Задания для выполнения >>
a. Перечислите все предложения письма от 26 января 1913 года из цитируемого отрывка, в которых встречается имя «Маня».
b. Выпишите без изменений часть цитируемого отрывка, которая открывается словами «17. М. П. Бальзамовой.» и заканчивается словами «для себя рану.».

::: Цитируемый отрывок

Ответа просить я не буду, потому что, может быть, будет тебе неприятно и ты не сочтешь себя обязанным и виновным перед собою. Почему-то невольно лезут в голову мрачные строчки:
Облетели цветы, догорели огни,
Непроглядная ночь, как могила, темна.
17. М. П. Бальзамовой. 26 января 1913 г.
Москва
Здравствуй, Маня! Глубоко благодарю тебя за твое письмо. Маня, я не виновен совершенно в нашем периоде молчания. Ты виновата кругом. Я тебе говорил когда-то, что я, думаю, приношу людям, которые меня окружают, несчастие, а потому или я их покидаю, или они меня. Я подумал, что я тебе причинил боль, а потому ты со мной не желаешь иметь ничего общего. С тяжелой болью я перенес свои волнения. Мне было горько и обидно ждать это от тебя. Ведь ты говорила, что никогда меня не бросишь. Ты во всем виновна, Маня. Я обиделся на тебя и сделал великую для себя рану.

::::::
::: Записи

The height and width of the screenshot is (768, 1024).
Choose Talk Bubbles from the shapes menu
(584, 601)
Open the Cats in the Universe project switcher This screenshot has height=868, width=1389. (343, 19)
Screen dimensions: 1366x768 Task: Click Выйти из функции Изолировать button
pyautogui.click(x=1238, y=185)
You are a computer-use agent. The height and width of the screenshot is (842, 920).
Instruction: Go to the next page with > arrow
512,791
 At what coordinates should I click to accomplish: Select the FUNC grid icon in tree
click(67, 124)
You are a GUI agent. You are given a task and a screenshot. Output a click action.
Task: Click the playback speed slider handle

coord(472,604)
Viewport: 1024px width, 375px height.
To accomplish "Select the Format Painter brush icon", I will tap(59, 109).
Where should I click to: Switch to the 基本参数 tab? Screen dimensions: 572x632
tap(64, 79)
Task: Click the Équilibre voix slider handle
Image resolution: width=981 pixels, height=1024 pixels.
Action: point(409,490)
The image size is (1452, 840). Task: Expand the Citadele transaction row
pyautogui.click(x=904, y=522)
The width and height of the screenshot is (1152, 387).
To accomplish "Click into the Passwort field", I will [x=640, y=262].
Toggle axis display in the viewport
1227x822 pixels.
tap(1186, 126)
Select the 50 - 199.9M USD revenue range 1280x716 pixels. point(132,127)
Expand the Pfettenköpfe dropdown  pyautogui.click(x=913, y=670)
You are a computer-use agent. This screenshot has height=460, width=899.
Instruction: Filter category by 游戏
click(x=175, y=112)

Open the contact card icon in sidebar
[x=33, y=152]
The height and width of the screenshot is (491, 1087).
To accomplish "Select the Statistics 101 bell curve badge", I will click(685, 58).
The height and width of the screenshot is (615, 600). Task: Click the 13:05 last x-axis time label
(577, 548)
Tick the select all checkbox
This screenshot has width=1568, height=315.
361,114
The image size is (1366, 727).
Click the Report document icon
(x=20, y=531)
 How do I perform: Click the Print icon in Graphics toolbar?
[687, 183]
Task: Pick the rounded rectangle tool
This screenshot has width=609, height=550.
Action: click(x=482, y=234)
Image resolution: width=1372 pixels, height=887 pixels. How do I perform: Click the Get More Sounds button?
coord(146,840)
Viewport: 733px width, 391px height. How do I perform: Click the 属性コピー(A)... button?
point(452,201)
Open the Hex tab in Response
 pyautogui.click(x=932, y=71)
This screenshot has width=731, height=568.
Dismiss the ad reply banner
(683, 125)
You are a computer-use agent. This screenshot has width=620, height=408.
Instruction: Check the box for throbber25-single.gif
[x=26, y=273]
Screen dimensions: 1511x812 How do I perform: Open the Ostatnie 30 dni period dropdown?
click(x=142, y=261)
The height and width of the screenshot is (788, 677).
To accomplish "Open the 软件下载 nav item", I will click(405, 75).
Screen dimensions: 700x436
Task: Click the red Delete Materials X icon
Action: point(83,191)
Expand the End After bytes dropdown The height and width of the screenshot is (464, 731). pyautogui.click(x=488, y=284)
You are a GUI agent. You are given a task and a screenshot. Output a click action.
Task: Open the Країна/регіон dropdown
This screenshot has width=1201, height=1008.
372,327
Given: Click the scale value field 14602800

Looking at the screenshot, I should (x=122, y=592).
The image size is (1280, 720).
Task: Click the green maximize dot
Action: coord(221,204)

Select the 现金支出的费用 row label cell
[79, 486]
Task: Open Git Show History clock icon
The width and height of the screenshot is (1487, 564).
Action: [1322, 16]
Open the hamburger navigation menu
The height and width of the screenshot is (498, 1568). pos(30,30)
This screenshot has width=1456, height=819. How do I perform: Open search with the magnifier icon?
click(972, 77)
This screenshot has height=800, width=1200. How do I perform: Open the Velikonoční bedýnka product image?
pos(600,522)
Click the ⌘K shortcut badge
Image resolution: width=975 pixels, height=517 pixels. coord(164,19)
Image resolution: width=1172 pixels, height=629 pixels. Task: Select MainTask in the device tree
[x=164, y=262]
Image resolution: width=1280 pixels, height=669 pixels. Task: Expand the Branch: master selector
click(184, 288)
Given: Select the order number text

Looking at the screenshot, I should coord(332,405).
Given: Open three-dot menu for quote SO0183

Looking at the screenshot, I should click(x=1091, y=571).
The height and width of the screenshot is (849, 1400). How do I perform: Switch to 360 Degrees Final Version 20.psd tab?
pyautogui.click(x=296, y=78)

::::::

Результаты заданий >>
a.
1. Здравствуй, Маня!
2. Маня, я не виновен совершенно в нашем периоде молчания.
3. Ты во всем виновна, Маня.

b.
17. М. П. Бальзамовой. 26 января 1913 г.
Москва
Здравствуй, Маня! Глубоко благодарю тебя за твое письмо. Маня, я не виновен совершенно в нашем периоде молчания. Ты виновата кругом. Я тебе говорил когда-то, что я, думаю, приношу людям, которые меня окружают, несчастие, а потому или я их покидаю, или они меня. Я подумал, что я тебе причинил боль, а потому ты со мной не желаешь иметь ничего общего. С тяжелой болью я перенес свои волнения. Мне было горько и обидно ждать это от тебя. Ведь ты говорила, что никогда меня не бросишь. Ты во всем виновна, Маня. Я обиделся на тебя и сделал великую для себя рану.